- Bound for Work: Labor, Mobility, and Colonial Rule in Central Mozambique, 1940–1965 by Zachary Kagan Guthrie
Musa Amusa was born in the 1930s in Mutarara, on the Zambezi River in central Mozambique, and started his working life in a textile factory in Southern Rhodesia in the 1940s. Despite higher wages abroad and the continuous threat of forced labor recruitment at home, he followed the call of family commitments and returned to Mutarara, where he was promptly conscripted to serve six months of forced labor at a sugar plantation in Buzi district. Afterward he returned to the textile factory in Southern Rhodesia, but over the years Amusa maintained close familial and personal ties with his home region. Eventually he married and started his own family. On one of his home visits, he was caught again and forced to serve for another six months in the coal mines at Moatize. Subsequently, he moved to Beira to work again in a textile factory, where his wife joined him. They have remained there until the present.

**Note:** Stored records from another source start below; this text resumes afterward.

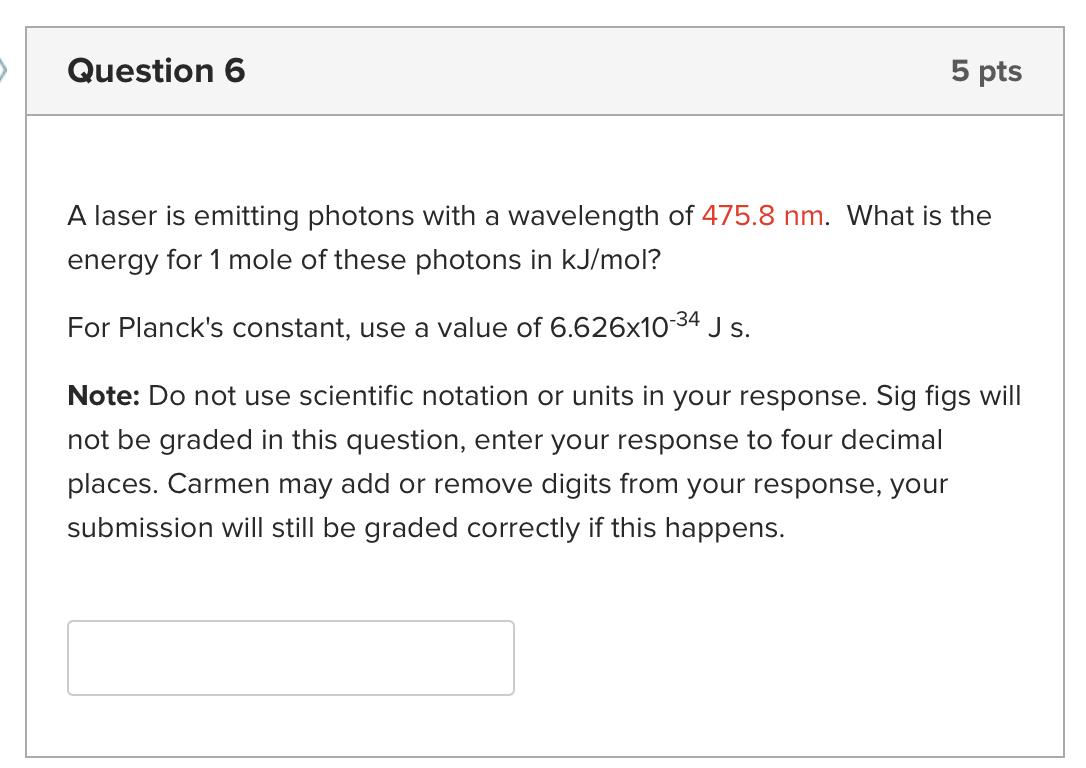Click the border of the response box
This screenshot has width=1086, height=768.
(x=290, y=623)
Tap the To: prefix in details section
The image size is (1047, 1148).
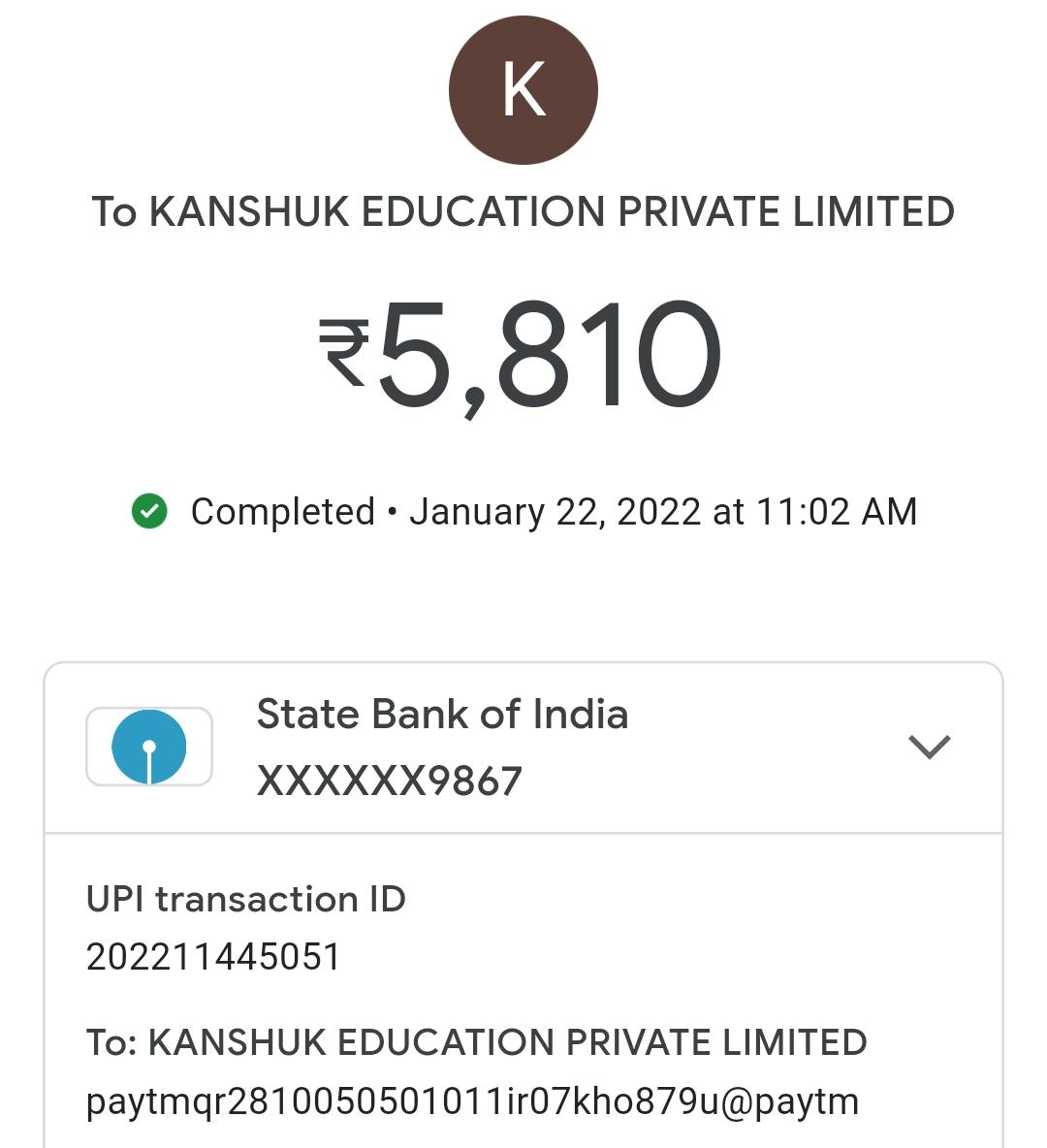point(111,1042)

There are many superb histories about migrant labor, forced labor, and urban migration, the themes that characterize Musa Amusa's life. By establishing a framework of labor mobility, Zack Kagan Guthrie has written a book that does justice to the complex experiences of mobile workers like Amusa, who were confined neither to a particular employment scheme, nor to a type of labor, nor to a destination. The author argues that by linking the histories of economic boom–driven labor scarcity with the history of forced labor (reintroduced in the early 1940s), the complexities of "how workers navigated the possibilities and limitations of labor within late-colonial capitalism" (2) can become apparent.
Musa Amusa is one of an impressive total of more than 175 former interviewees. The explicit decision to print both interview questions and answers gives a useful insight into the conversations that took place. The author also draws on previously little-explored colonial archival sources from provincial government records in the Arquivo Histórico de Moçambique. Examining both oral and written sources, the book explores the impact of forced and voluntary labor in Manica and Sofala Province (an area about the size of England) in central Mozambique during the 1940s and 1950s. It thereby follows Eric Allina's excellent study of colonial forced labor and local coercion practices under Mozambique Company rule after the abolition of slavery in the same region (Slavery by Any Other Name: African Life under Company Rule in Colonial Mozambique ).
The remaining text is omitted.